* [Prompt 1]:
Give the entries again from their first line through the line containing "Indoor (6–3) [548, 84]", swapping "Player" for "Athlete" and leaving everything else unchanged.

* [Text to read]:
──────
While there are many similarities, scientists have determined one key differentiator. Crazy Apple Rumors Site has obtained a key chart from the upcoming article.

Dr. Henry Cheng of the Department said “Actually, the whole thing started as a joke, but then we got the grant money and we figured we kind of had to publish something.”

Cheng said his next research will focus on certain areas of the female anatomy.

“Totally. I mean, hey, if they’re just giving grant money away…”

33 Responses to “The Difference Between iPods and Tribbles.”

  1. Dreil says:

    Tribbles Hate Klingons….

    And Klingons hate Tribbles

  2. redeyebase says:

    damn 3rd.

  3. ash says:

    Klingons only hate them because they’re soft and absorbent, and don’t leave and awkward and frankly kinda gross lint.

  4. 2000guitars says:

    Hey. I attract the attention of fabulous babes. And I only have belly button lint. Honest.

  5. Ace Deuce says:

    Grant owes me $20. Why is he giving it away to others?

  6. His Steveness says:

    Top10 pony…

  7. Cavey says:

    Top ten at last!!!!!

    Where is everyone?

  8. Nxxx says:

    Too lazy to google Tribble so assume they are chocolate bidets. Am I right or wrong?

    Happy Beltane everyone.

  9. Nxxx says:

    Sorry, not appropriate to wish a Happy Beltane to those in the Southern Hemisphere.

    And eleven.
──────
* [Recorded data]:
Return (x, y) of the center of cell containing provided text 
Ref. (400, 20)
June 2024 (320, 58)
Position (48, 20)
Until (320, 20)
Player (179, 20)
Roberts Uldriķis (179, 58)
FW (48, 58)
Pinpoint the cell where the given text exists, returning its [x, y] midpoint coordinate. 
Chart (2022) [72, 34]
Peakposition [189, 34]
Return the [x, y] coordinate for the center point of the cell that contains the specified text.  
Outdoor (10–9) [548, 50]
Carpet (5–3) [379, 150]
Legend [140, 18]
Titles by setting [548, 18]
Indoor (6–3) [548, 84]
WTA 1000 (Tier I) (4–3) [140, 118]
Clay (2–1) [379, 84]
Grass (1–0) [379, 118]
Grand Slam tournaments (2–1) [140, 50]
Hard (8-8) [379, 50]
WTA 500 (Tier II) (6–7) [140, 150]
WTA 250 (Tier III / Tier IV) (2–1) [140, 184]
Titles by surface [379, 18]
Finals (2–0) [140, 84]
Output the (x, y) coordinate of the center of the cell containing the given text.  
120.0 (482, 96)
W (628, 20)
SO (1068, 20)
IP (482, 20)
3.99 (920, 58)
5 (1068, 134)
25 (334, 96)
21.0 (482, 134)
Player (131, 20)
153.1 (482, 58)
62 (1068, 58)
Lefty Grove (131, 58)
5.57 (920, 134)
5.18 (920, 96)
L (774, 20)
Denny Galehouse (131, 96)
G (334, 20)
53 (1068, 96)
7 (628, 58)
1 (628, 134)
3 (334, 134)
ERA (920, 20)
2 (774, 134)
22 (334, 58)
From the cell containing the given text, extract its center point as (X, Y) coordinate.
──────
* [Prompt 2]:
In the text on iPods and Tribbles, what will Dr. Henry Cheng's next research focus on?

* [Full answer 1]:
Return (x, y) of the center of cell containing provided text 
Ref. (400, 20)
June 2024 (320, 58)
Position (48, 20)
Until (320, 20)
Athlete (179, 20)
Roberts Uldriķis (179, 58)
FW (48, 58)
Pinpoint the cell where the given text exists, returning its [x, y] midpoint coordinate. 
Chart (2022) [72, 34]
Peakposition [189, 34]
Return the [x, y] coordinate for the center point of the cell that contains the specified text.  
Outdoor (10–9) [548, 50]
Carpet (5–3) [379, 150]
Legend [140, 18]
Titles by setting [548, 18]
Indoor (6–3) [548, 84]

* [Full answer 2]:
Certain areas of the female anatomy.